Аурика взглянула ровно, с вызовом. Она заплатит, отчетливо понял Элай. Отдаст себя без раздумий, как бы тяжело ей не было. Но хватит ли ему наглости взять плату? Девушка впервые доверяла ему, говорила с ним на равных, от былого раздражения не осталось и следа. Он так долго строил этот хрупкий мост доверия. Разумно ли разрушать его?
Да, возможно, другого шанса не представится. Она вернется в Гелиополь, где ему места нет. Так какой смысл отказываться от награды, пусть и незаслуженной? Будь этот разговор на месяц раньше, он бы не колебался. Чувства к Аурике размягчили его сердце.
— Ты мне ничего не должна, — он отпустил ее руку, досадуя на себя. — Я сделал это ради Лоредана.
Аурика судорожно вздохнула. Не иначе камень с ее плеч свалился. И что с людьми делает любовь? Превращает их в идиотов, вот что. Элаю хотелось стукнуть себя как следует. Такую возможность упустил. Благородство в нем, видите ли, взыграло. Откуда оно только взялось в сыне шлюхи?
— Не надо жертв, — он хотел встать, но она удержала.
— А если я хочу заплатить? Не люблю быть обязанной.
Элай сглотнул:
— Я не травил магистра. Это сделала какая-то девчонка, — признание вырвалось само.
Ни вспышки гнева, ни ругательств. Лишь спокойное:
— Неважно. Главное он умрет.
— В этом можешь не сомневаться.
Аурика кивнула. Рука Элая практически по собственной воле потянулась к ней. Телу не знакомы доводы разума. Ему бы коснуться, ощутить нежную кожу кончиками пальцев. Впитать ее тепло и раствориться в нем.
Он прошептал ее имя — Аурика — наслаждаясь каждой буквой. Не так часто он позволял себе произносить его вслух. Недавно даже оно было для него под запретом.
Элай заглянул в янтарные глаза. Не разобрать, что в них — возмущение или страсть? Она промолчала, даже когда его рука скользнула под юбку. «Останови», — молил он взглядом, но Аурика лишь прикусила нижнюю губу и слегка раздвинула колени. Почти неуловимое движение, но он счел его приглашением.
Элай подался вперед, касаясь ее губ легким поцелуем. Сердце ликовало. Сколько он страдал, не смея дотронуться до нее, даже лишний раз взглянуть в ее сторону. И вот оно вознаграждение! Эйфория захлестнула его, и он, наплевав на сдержанность, целовал уже со всей страстью. Обладать любимой женщиной не то, что прочими. Это совсем иной уровень близости. Что-то высшее.

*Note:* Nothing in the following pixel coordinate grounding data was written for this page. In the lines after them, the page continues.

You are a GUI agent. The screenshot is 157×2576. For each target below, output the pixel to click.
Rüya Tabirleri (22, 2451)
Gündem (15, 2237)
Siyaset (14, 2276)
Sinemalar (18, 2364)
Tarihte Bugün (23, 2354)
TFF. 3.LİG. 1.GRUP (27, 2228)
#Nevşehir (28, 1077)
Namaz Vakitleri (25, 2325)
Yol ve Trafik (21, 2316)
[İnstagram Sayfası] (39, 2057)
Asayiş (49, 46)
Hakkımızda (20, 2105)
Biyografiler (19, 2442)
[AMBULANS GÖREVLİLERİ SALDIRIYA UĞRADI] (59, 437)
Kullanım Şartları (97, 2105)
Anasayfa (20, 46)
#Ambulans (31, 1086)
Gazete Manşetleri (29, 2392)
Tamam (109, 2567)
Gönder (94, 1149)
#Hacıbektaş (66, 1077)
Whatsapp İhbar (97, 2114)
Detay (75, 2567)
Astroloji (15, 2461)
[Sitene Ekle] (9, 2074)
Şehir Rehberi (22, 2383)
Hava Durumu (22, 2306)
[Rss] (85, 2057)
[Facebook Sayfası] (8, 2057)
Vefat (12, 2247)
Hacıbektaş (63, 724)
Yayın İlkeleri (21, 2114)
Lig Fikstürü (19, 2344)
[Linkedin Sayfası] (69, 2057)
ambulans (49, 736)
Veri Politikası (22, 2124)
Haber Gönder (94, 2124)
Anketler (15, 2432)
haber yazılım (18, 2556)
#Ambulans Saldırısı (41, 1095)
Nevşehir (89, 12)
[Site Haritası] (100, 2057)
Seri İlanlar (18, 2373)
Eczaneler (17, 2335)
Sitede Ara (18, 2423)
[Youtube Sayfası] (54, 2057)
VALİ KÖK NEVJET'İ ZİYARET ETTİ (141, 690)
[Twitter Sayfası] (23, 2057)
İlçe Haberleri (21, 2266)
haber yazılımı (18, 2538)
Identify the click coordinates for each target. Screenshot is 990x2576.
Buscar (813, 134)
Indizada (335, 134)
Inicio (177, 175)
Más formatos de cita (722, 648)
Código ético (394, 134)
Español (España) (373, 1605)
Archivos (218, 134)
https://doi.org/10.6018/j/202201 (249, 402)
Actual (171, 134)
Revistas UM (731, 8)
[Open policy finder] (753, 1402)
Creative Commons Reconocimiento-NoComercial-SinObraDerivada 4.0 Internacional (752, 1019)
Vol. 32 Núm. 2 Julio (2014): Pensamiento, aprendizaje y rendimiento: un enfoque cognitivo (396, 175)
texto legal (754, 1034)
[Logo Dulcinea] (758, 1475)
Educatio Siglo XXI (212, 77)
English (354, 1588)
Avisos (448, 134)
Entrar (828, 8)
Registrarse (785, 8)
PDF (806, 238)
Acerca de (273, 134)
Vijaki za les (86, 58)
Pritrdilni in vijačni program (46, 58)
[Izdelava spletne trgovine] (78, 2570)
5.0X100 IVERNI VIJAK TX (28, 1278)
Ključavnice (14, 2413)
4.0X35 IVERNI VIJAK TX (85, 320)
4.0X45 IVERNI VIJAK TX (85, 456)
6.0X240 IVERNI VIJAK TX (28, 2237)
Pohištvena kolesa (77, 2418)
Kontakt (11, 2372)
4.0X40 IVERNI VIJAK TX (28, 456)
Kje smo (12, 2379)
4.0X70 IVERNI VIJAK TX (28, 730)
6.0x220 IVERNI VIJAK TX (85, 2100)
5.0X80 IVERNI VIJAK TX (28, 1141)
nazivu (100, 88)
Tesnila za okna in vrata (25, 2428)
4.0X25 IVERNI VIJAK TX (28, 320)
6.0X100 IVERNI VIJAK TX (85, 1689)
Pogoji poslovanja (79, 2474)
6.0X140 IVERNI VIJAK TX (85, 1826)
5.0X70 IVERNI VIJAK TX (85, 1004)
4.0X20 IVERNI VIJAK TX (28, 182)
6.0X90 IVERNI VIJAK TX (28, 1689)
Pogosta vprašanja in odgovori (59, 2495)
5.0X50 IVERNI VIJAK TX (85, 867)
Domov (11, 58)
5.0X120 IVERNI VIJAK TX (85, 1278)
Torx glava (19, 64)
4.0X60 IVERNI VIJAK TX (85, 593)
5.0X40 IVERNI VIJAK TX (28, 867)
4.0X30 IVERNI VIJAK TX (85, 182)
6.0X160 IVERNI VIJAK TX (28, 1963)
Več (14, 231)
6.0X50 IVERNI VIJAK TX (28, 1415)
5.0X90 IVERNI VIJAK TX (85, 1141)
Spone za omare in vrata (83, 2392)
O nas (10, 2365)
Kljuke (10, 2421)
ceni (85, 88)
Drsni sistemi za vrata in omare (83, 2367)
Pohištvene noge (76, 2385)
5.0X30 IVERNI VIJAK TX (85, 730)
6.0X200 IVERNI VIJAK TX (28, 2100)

Первый же поцелуй, едва ощутимое прикосновение губ перевернули сознание Аурики. Могла ли она еще полгода назад представить, что по собственной воле поцелует низшего? Скажи ей кто это тогда, она бы велела приковать его к скале под палящим солнцем, чтоб впредь не сквернословил. Но пути Небесного отца неисповедимы. Не угадать, что он тебе приготовил.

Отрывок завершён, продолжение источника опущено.